Quem repele a agressão de sonâmbulo estará amparado pelo estado de necessidade, e não legítima
defesa.
- O ataque espontâneo de um animal (perigo atual) enseja estado de necessidade. Contudo, se for
um ataque provocado pelo dono (o animal é um instrumento do crime), configura uma agressão
injusta, situação de legítima defesa.
- A AGRESSÃO PODE EMANAR DE UM INIMPUTÁVEL. Este pratica conduta consciente e voluntária,
apta a configurar agressão. O fato por ele cometido é típico e ilícito, só não é culpável. Assertiva
correta do CESPE: admite-se a excludente da legítima defesa real contra quem pratica o fato
acobertado por causa de exclusão da culpabilidade, como o inimputável.
- A obrigação de procurar uma cômoda fuga do local (“commodus discessus”) só está presente no
estado de necessidade. Para Roxin, não se concede a ninguém um direito ilimitado de legítima
defesa face à agressão de um inimputável, de modo que a excludente não se aplica a todas as
situações (agressão praticada por criança contra adulto). Alguns autores resolvem o impasse
aplicando, no caso de agressões de inimputáveis, o “commodus discessus”.
- A AGRESSÃO INJUSTA NÃO PRECISA SER UM CRIME. Ex.: furto de uso não é um fato típico, mas é
uma agressão injusta que autoriza a reação do proprietário; furto insignificante não é fato típico,
mas autoriza a legítima defesa por parte do proprietário da coisa.
- Não confundir agressão injusta com provocação injusta (não autoriza a legítima defesa).
- Se o agente provocar outra pessoa com o intuito de criar uma situação de legítima defesa, não
poderá ser coberto por essa causa de justificação.
2) AGRESSÃO ATUAL OU IMINENTE se a agressão for passada, a reação consiste em vingança, e
não em legítima defesa. Se a agressão é futura, há mera suposição.

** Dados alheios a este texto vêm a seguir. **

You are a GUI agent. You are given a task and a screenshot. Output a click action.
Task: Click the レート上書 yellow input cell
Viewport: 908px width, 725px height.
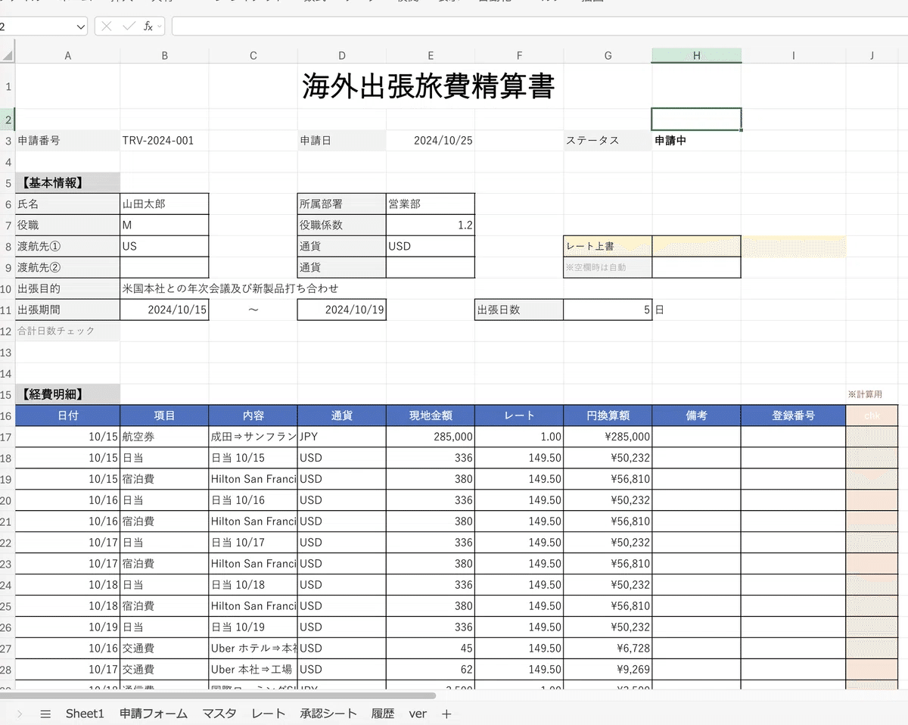point(696,246)
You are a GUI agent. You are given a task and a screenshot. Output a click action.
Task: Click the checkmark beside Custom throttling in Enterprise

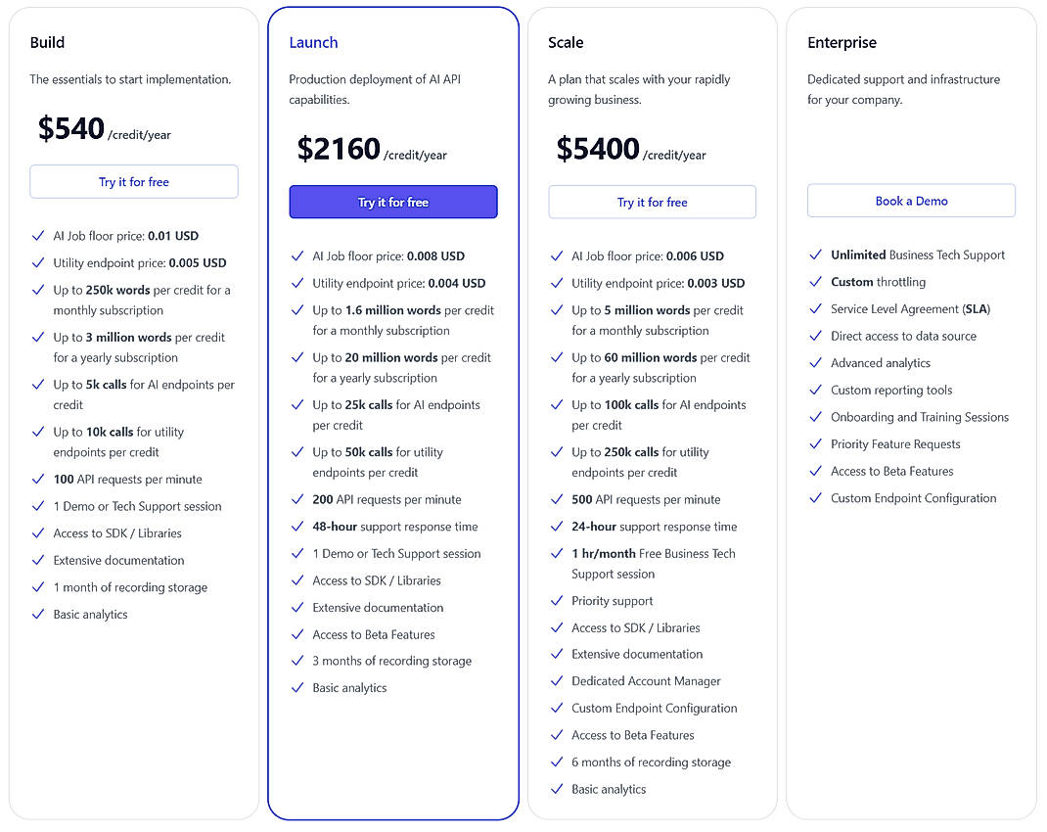click(816, 282)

- A agressão futura, porém certa (ameaça de morte por criminoso de alta periculosidade), permite
legítima defesa? Nesse caso, a antecipação da repulsa caracteriza a legítima defesa antecipada, que
não exclui a ilicitude, mas é uma hipótese de inexigibilidade de conduta diversa (excluindo a
culpabilidade).
3) AGRESSÃO A DIREITO PRÓPRIO OU ALHEIO qualquer bem juridicamente tutelado pela lei
pode ser protegido pela legítima defesa. É todo o patrimônio jurídico do indivíduo que se deve ter
por inviolável, e o qual ninguém poderá penetrar pela força sem o risco de se ver repelido com a
força necessária.
- É possível o emprego da excludente para a tutela de bens pertencentes a pessoas jurídicas,
inclusive do Estado, pois atuam por meio de seus representantes e não podem defender-se sozinhas.
- Também é admitida a legítima defesa do feto e, para alguns, do cadáver.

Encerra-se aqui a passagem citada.